Un'interpretazione distante anni luce, dunque, da quella di Kerry che lunedì 16 da Parigi ha spiegato che l'accordo "impegna totalmente" Washington e Mosca a imporre delle "misure in base al capitolo 7 in caso di non applicazione" della risoluzione.
Bonino: serve forte risoluzione del Consiglio di Sicurezza dell'Onu - Da Bruxelles, dove si trovava per una riunione sulla Somalia, il ministro degli Esteri, Emma Bonino, ha detto che sulla Siria "serve una risoluzione del Consiglio di Sicurezza piuttosto forte". L'accordo Lavrov-Kerry per mettere sotto controllo le armi chimiche di Bashar al Assad, ha aggiunto la Bonino, è "un passo avanti, ma tutto da verificare e abbastanza in salita".

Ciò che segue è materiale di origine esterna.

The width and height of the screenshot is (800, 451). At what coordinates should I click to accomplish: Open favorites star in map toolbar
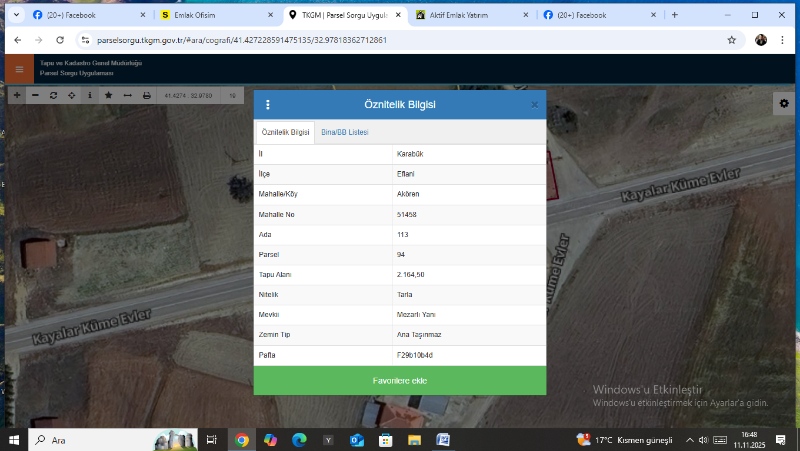(108, 95)
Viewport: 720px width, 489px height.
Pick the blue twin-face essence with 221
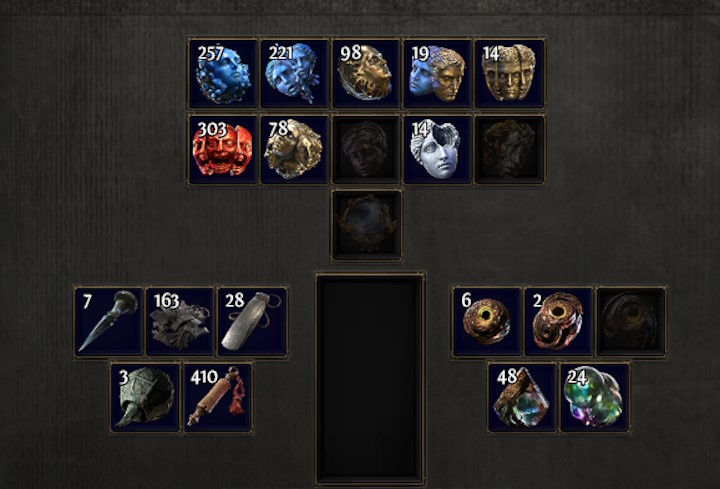[x=294, y=73]
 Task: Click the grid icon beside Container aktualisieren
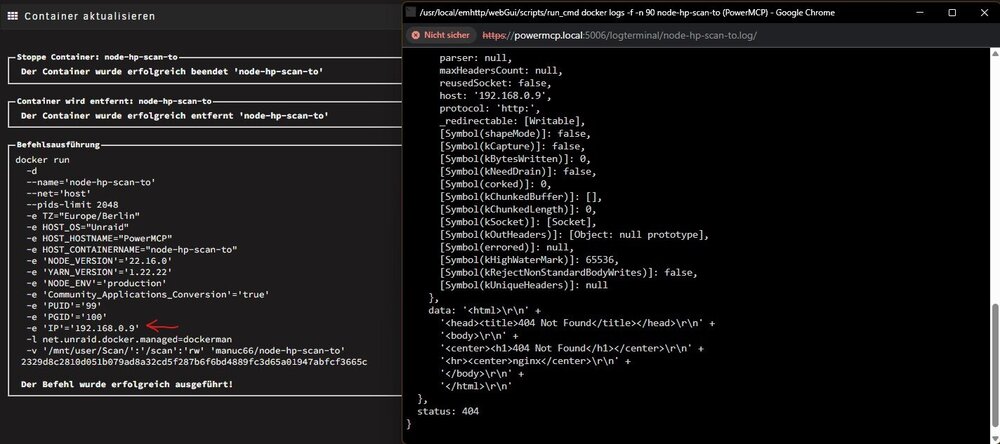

"La metà dei ribelli sono estremisti islamici" - Intanto, secondo uno studio pubblicato sul Daily Telegraph, sono circa 100mila gli uomini impegnati a combattere il regime di Bashar al-Assad in Siria, divisi in oltre mille bande. La metà di loro sono estremisti islamici. In particolare, circa 10mila sono jihadisti, anche stranieri, che combattono in fazioni legate alla rete di al-Qaeda. Poi ci sono dai 30 ai 35mila radicali islamici che sono concentrati esclusivamente sulla guerra in Siria. Ci sono anche almeno 30mila moderati che appartengono a gruppi di stampo islamico, mentre solo un'esigua minoranza di ribelli è legata a movimenti laici o puramente nazionalisti. Meno di un terzo, prosegue lo studio, sono "accettabili" per la Gran Bretagna, mentre per gli Usa il livello è anche più basso. "La ribellione è ora dominata da gruppi che hanno almeno una visione islamica del conflitto. Non è attendibile l'idea che l'opposizione sia guidata soprattutto da gruppi laici", ha detto l'autore dell'analisi Charles Lister. Lo studio si basa su elementi di intelligence e interviste con attivisti e militanti. Tra i gruppi più dominanti tra gli estremisti ci sono il Fronte al-Nusra e lo Stato islamico dell'Iraq e del Levante, entrambi legati ad al-Qaeda.